Шакспер, Shakespeare, Шекспир. Роман о том, как возникали шедевры — страница 22 из 30

Вот так! А мнение Роджера мы даже и не спросили! И я воодушевился еще более:

– Но когда Макбету сообщают о безумии… нет, уже о смерти жены, он произносит что-то вроде эпитафии, но без малейшей скорби. Скорее, грусть по поводу бренности всего, чем живет человек. Сейчас, секунду, вот:


Макбет

Не догадалась умереть попозже,

Когда б я был свободней, чем сейчас!

Мы дни за днями шепчем: «Завтра, завтра».

Так тихими шагами жизнь ползет

К последней недописанной странице.

Оказывается, что все «вчера»

Нам сзади освещали путь к могиле.

Конец, конец, огарок догорел!

Жизнь – только тень, она – актер на сцене.
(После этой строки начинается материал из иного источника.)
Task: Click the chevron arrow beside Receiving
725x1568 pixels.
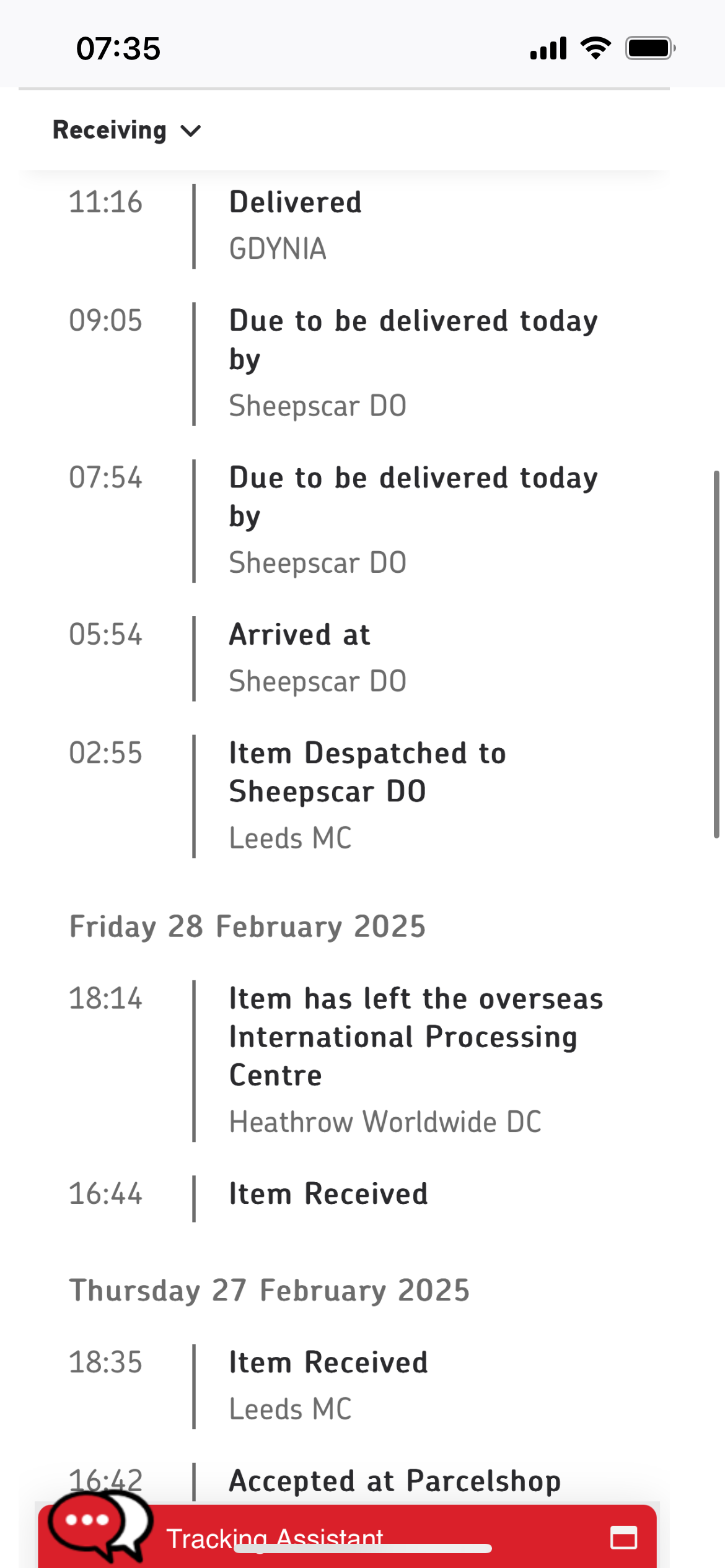Action: coord(191,131)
Сыграл свой час, побегал, пошумел —

И был таков. Жизнь – сказка в пересказе

Глупца. Она полна трескучих слов

И ничего не значит…

Немногие готовы жить ради любви, лишь единицы – во имя нее умереть, а обычная женщина, даже тоскуя в привычном своем существовании, не согласится повторить судьбу Джульетты, хотя и рада, быть может, в сладких грезах убегать из плена участи, твердо зная при этом, что в любую минуту может вернуться обратно. И потому вполне способна вообразить себя четырнадцатилетней девочкой из Вероны и произнести ее страстные слова хоть с каким-то подобием страсти.

Но кто из них имеет столько честолюбия, столько стремления к власти, чтобы убедить мужчину стать убийцей?

Неужели в Элизабет это нашлось?

Неужели Ратленд, зная ее, любя ее как-то так, как я любить не мог, был прав, задумав образ леди Макбет?

О, иногда мы поднимались до таких высот, что кружилась голова!


Макбет

Почудился мне крик:

«Не надо больше спать! Рукой Макбета

Зарезан сон!» – Невинный сон, тот сон,

Который тихо сматывает нити

С клубка забот, хоронит с миром дни…

<…>

Всюду разносилось:

«Не надо больше спать. Гламисский тан

Зарезал сон, и больше тан кавдорский

Не будет спать, Макбет не будет спать!»

Текст пьесы складывался волшебно быстро. В конце шестого дня я даже подумал, не замедлиться ли мне, иначе уже на следующий, седьмой день, все будет закончено, – и что же, время пребывания с нею под одной крышей так страшно сократится?

Время, когда ее душа принадлежит моей, а моя – ей, так страшно сократится? Shakespeare, рождающийся от нашего с нею слияния, проживет не одиннадцать назначенных ему Провидением дней, а всего семь?!

…Нам оставалась только сцена появления призрака Банко на пире у Макбета – мы специально отложили ее на самый конец работы, желая сочинить так, чтобы король Яков представил себе ужас старухи Бесс при воспоминаниях о казни его матери, Марии Стюарт. Представил – и почувствовал себя отомщенным.

И тут Элизабет неожиданно взбунтовалась.

– Я не желаю участвовать в создании этой сцены, милорд, – впервые я понял, что ее голос может звенеть и от какой-то отчаянной, какой-то последней решимости.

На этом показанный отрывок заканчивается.